Du jour même où le premier héraut de l’Evangile posa le pied sur cette terre des Gaules et où, sur les pas du Romain conquérant, il porta la doctrine de la Croix, de ce jour-là même, la foi au Christ, l’union avec Rome, divinement établie centre de l’Eglise, deviennent pour le peuple de France la loi même de sa vie. Et toutes les perturbations, toutes les révolutions, n’ont jamais fait que confirmer, d’une manière éclatante, l’inéluctable force de cette loi (…).
Alors, avec toute l’audace d’un homme qui sent la gravité de la situation, avec l’amour sans lequel il n’y a pas de véritable apostolat, avec la claire connaissance des réalités présentes, condition indispensable de toute rénovation, comme je crierais d’ici à tous les fils et filles de France : « Soyez fidèles à votre traditionnelle vocation ! » Jamais heure n’a été plus grave pour vous en imposer les devoirs, jamais heure plus belle pour y répondre. Ne laissez pas passer l’heure, ne laissez pas s’étioler les dons que Dieu a adaptés à la mission qu’il vous confie ; ne les gaspillez pas, ne les profanez pas au service de quelque autre idéal trompeur, inconscient ou moins noble et moins digne de vous ! (…).

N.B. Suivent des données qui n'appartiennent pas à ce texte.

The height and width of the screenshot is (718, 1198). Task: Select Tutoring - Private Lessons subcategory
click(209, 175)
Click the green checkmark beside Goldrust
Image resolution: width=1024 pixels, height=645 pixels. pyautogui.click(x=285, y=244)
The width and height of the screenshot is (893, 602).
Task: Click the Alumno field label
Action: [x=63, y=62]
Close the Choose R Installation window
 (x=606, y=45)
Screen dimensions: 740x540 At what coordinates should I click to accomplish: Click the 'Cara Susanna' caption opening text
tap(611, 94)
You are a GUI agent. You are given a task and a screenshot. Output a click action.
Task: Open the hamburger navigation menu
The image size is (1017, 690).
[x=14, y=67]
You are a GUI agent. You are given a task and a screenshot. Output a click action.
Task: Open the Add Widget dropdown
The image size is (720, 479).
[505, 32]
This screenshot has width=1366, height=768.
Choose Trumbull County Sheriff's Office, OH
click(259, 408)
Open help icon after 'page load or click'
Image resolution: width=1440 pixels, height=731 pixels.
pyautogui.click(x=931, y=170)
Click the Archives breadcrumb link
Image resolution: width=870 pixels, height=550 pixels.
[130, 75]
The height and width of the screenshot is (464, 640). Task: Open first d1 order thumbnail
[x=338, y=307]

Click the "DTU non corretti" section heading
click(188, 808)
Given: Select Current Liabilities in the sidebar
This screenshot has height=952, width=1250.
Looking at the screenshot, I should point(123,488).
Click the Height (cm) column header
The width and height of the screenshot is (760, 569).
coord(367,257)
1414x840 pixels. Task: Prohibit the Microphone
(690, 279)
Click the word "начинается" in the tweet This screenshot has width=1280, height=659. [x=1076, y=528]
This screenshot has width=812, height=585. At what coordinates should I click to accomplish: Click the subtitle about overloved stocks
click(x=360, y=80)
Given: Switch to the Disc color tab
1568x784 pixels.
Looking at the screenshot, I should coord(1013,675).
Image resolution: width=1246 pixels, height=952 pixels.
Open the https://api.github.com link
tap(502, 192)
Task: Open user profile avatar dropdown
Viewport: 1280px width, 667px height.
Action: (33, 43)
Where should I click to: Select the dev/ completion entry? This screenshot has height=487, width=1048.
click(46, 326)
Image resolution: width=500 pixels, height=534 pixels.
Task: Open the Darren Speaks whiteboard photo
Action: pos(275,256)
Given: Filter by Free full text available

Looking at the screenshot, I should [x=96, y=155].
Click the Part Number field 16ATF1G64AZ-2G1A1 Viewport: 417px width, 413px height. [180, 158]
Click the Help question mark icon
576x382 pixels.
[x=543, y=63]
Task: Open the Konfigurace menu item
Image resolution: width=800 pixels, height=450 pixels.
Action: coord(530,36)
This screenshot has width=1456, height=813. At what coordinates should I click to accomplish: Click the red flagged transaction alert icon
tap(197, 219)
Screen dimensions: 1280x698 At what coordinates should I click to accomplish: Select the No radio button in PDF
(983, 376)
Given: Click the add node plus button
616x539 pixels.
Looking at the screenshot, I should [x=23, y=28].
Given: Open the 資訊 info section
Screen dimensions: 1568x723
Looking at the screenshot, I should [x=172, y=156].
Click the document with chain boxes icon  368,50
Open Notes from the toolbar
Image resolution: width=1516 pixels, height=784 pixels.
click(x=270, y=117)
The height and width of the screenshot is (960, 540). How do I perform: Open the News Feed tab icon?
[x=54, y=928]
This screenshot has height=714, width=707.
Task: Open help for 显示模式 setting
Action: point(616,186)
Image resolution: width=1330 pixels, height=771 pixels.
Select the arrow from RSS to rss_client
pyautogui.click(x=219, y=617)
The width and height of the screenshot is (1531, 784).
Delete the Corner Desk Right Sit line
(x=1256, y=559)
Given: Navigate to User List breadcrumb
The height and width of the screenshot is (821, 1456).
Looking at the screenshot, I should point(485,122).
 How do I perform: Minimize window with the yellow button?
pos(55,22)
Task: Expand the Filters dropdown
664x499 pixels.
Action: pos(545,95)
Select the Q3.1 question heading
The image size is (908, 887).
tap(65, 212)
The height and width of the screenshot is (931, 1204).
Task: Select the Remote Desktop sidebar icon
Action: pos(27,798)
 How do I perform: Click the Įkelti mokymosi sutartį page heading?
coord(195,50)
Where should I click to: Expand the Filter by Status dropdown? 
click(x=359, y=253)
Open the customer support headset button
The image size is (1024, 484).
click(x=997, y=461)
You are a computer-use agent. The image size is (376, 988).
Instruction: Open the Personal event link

Une grande partie de l’humanité dans l’Europe actuelle est, dans l’ordre religieux, sans patrie, sans foyer. Pour elle, l’Eglise n’est plus le foyer familial ; Dieu n’est plus le Père ; Jésus-Christ n’est plus qu’un étranger. Tombé des hauteurs de la révélation chrétienne, d’où il pouvait d’un coup d’œil contempler le monde, l’homme n’en peut plus voir l’ordre dans les contrastes de sa fin temporelle et éternelle ; il ne peut plus entendre et goûter l’harmonie en laquelle viennent se résoudre paisiblement les dissonances. Quel tragique travail de Sisyphe, que celui qui consiste à poursuivre la restauration de l’ordre, de la justice, de la félicité terrestre, dans l’oubli ou la négation même des relations essentielles et fondamentales ! (…).
C’est aux heures de crise, mes Frères, que l’on peut juger le cœur et le caractère des hommes, des vaillants et des pusillanimes. C’est à ces heures qu’ils donnent la mesure et qu’ils font voir s’ils sont à la hauteur de leur vocation, de leur mission.
Nous sommes à une heure de crise. A la vue d’un monde qui tourne le dos à la Croix, à la vraie Croix du Dieu crucifié et rédempteur, d’un monde qui délaisse les sources d’eau vive pour la fange des citernes contaminées ; à la vue d’adversaires, dont la force et l’orgueilleux défi ne le cèdent en rien au Goliath de la Bible, les pusillanimes peuvent gémir d’avance sur leur inévitable défaite ; mais les vaillants, eux, saluent dans la lutte l’aurore de la victoire ; ils savent très bien leur faiblesse, mais ils savent aussi que le Dieu fort et puissant (Ps. XXIII, 8) se fait un jeu de choisir précisément la faiblesse pour confondre la force de ses ennemis. Et le bras de Dieu n’est pas raccourci ! (Is. LIX, I).